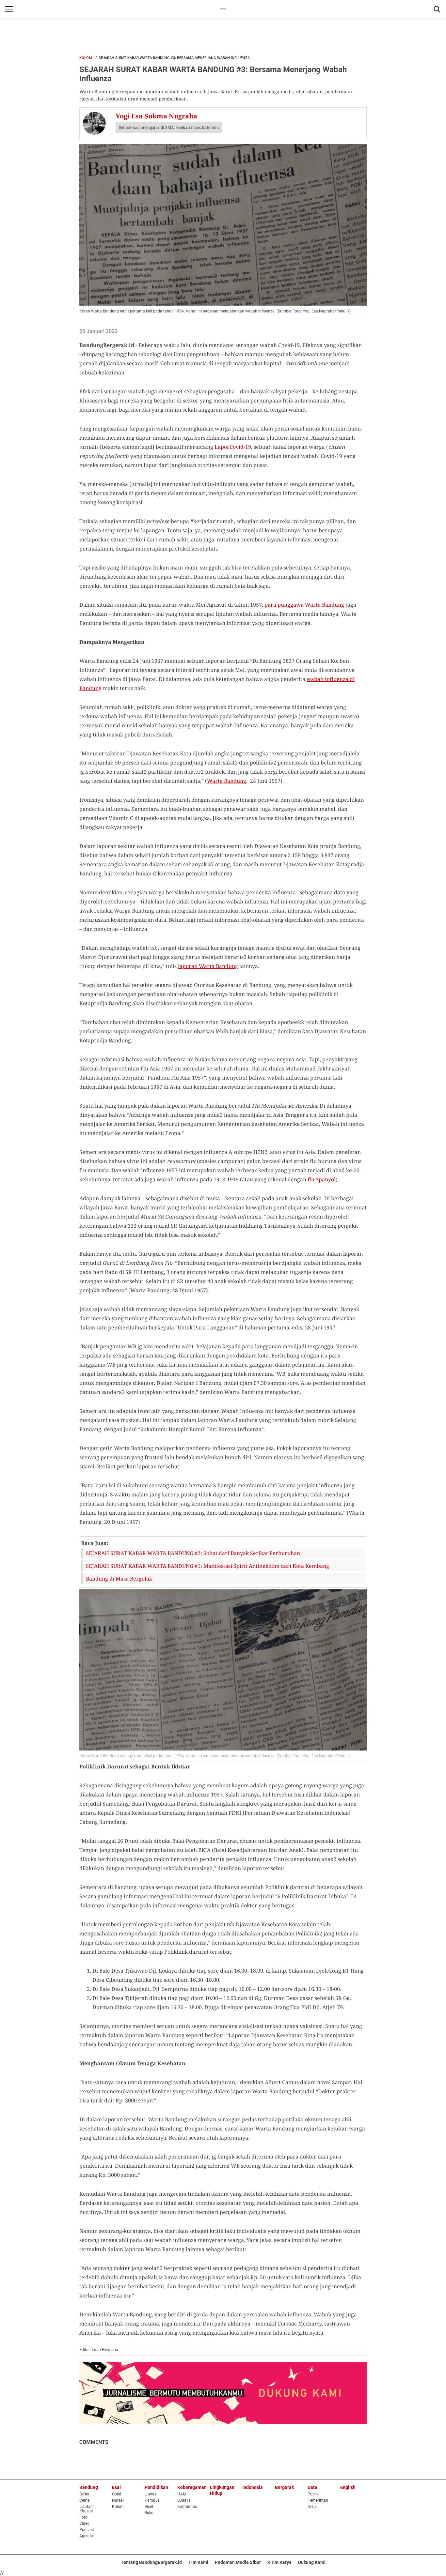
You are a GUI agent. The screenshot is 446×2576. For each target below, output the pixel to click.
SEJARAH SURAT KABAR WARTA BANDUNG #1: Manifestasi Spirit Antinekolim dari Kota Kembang (207, 1565)
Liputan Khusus (86, 2508)
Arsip (312, 2506)
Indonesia (252, 2487)
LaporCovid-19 (233, 446)
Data (312, 2487)
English (348, 2487)
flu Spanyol (322, 1179)
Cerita (84, 2500)
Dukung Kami (312, 2562)
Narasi (118, 2500)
+++++
• TASK ITEM: Whenever images occur above, omit them and retype each line exactly as it stands.

• PROBLEM SOLUTION:
You are a GUI agent. The screenshot is 446×2576. For each target below, output the pixel to click.
SEJARAH SURAT KABAR WARTA BANDUNG #1: Manifestasi Spirit Antinekolim dari Kota Kembang (207, 1565)
Liputan Khusus (86, 2508)
Arsip (312, 2506)
Indonesia (252, 2487)
LaporCovid-19 (233, 446)
Data (312, 2487)
English (348, 2487)
flu Spanyol (322, 1179)
Cerita (84, 2500)
Dukung Kami (312, 2562)
Narasi (118, 2500)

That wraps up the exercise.